Armed with all this background information, you can now go directly to the primary sources of information (or you could reverse the step and seek the national laws and cases first). Many European countries publish their laws on the Internet. For France, the portal to legal information is Legifrance. It includes links to the full texts of the French Constitution, French codes, regulations, jurisprudence/case-law, international treaties, and the official gazette of laws, the Journal officiel. Legifrance also includes legislative history or background documents related to proposed legislation under "Dossiers législatifs". The law related to headscarves in public schools is:
LOI n0 2004-228 du 15 mars 2004 encadrant, en application du principe de laïcité, le port de signes ou de tenues manifestant une appartenance religieuse dans les écoles, collèges et lycées publics
Links to other databases of foreign law are available via LexisNexis Academic Universe (described above), LLRX.com (legal research guides for over 50 countries), New York University Law Library ("Foreign Databases - By Jurisdiction"), and the World Legal Information Institute or WorldLII.
For the European region, the most relevant treaty is the European Convention on Human Rights - Article 9 of which covers freedom of thought, conscience and religion. European Court of Human Rights or ECHR jurisprudence on Article 9 can be identified via the HUDOC database. A search of HUDOC for "headscarf" yields the Case of Leyla Sahin v. Turkey (Application no. 44774/98) decided on June 29, 2004 related to the ban on wearing the Islamic headscarf in educational institutions.
The ECHR's case-law is also online in the law school versions of the LexisNexis and WESTLAW databases and printed in the European Human Rights Reports (KD5.E9085) and Reports of Judgments and Decisions (KD19.C8A30501) or Publications of the European Court of Human Rights, Series A, Judgments and Decisions (XXKJC5132.A52E88).
With these resources, it is possible to obtain current, up-to-date information about a human rights issue including related legal documents.
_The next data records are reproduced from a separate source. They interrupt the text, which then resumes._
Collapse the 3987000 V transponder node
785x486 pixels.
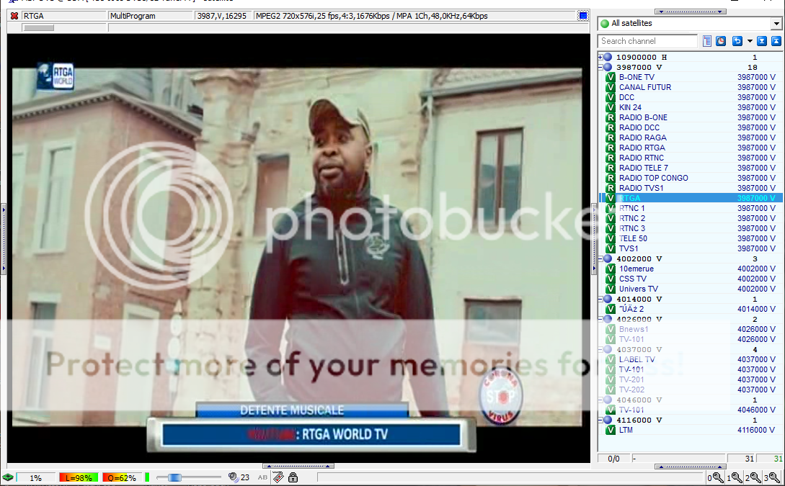tap(600, 67)
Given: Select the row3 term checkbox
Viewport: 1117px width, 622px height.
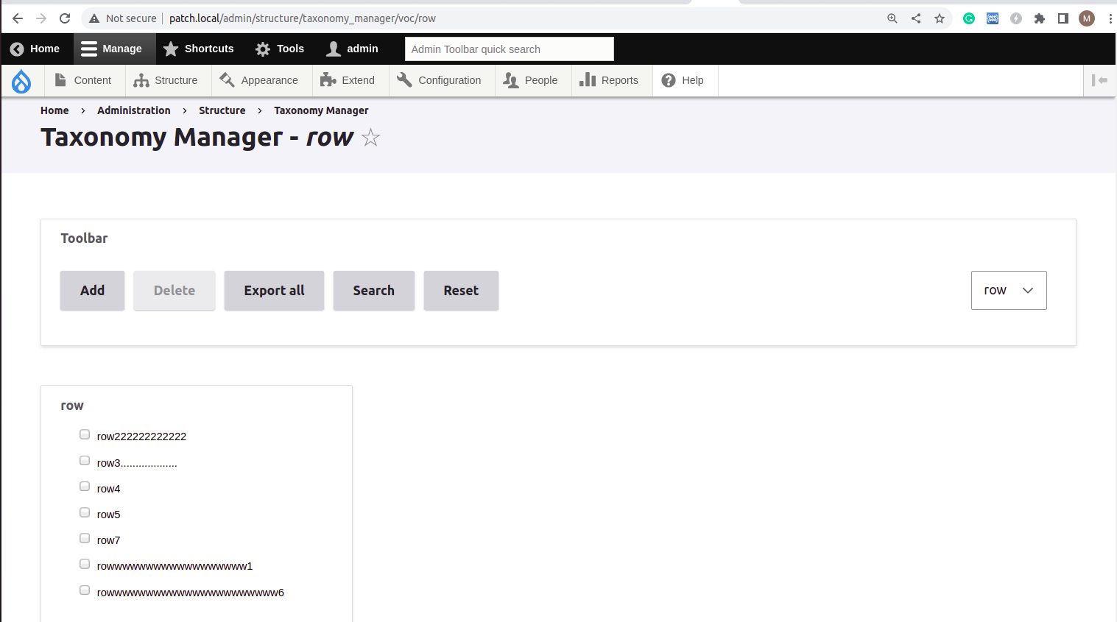Looking at the screenshot, I should click(x=84, y=460).
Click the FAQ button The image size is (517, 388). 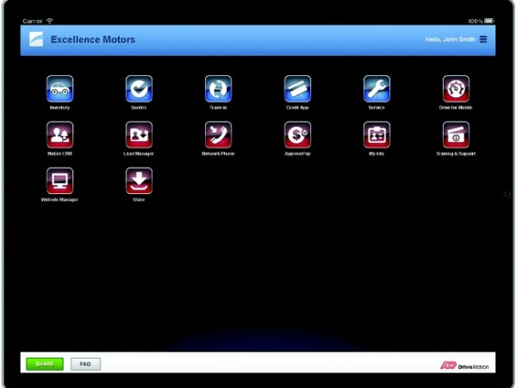85,364
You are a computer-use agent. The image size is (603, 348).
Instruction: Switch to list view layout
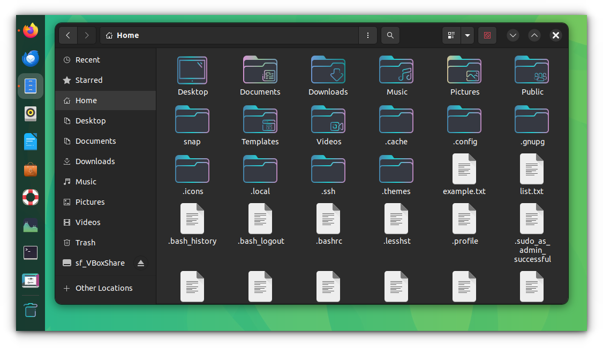point(451,35)
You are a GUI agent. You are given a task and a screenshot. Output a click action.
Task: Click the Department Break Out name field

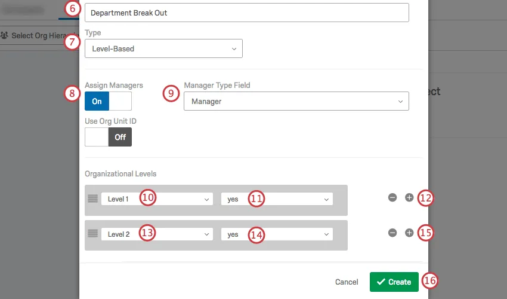click(x=246, y=13)
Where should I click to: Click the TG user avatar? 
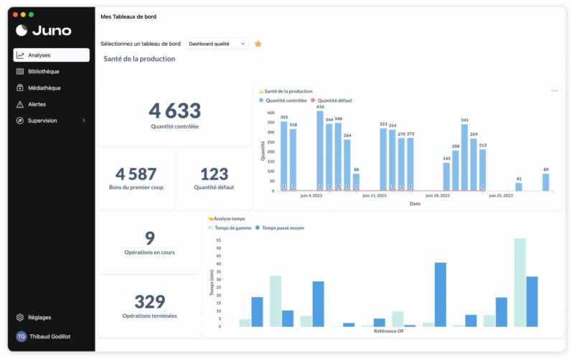pyautogui.click(x=22, y=336)
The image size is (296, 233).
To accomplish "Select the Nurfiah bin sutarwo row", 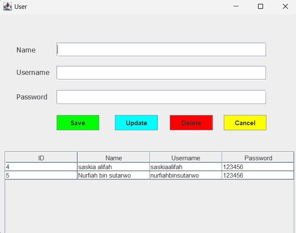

These are just a few of the resources that could be used to research the issue of headscarf bans in public schools in European countries. For a broader view of the universe of human rights research resources available, I recommend reading the "Human Rights" chapter of the American Society of International Law's Electronic Resources Guide, the bibliographies at the University of Minnesota Human Rights Library website, United Nations Dag Hammarskjöld Library's "Human Rights Research Guide, and my "Human Rights: An Interdisciplinary Bibliography and Research Guide".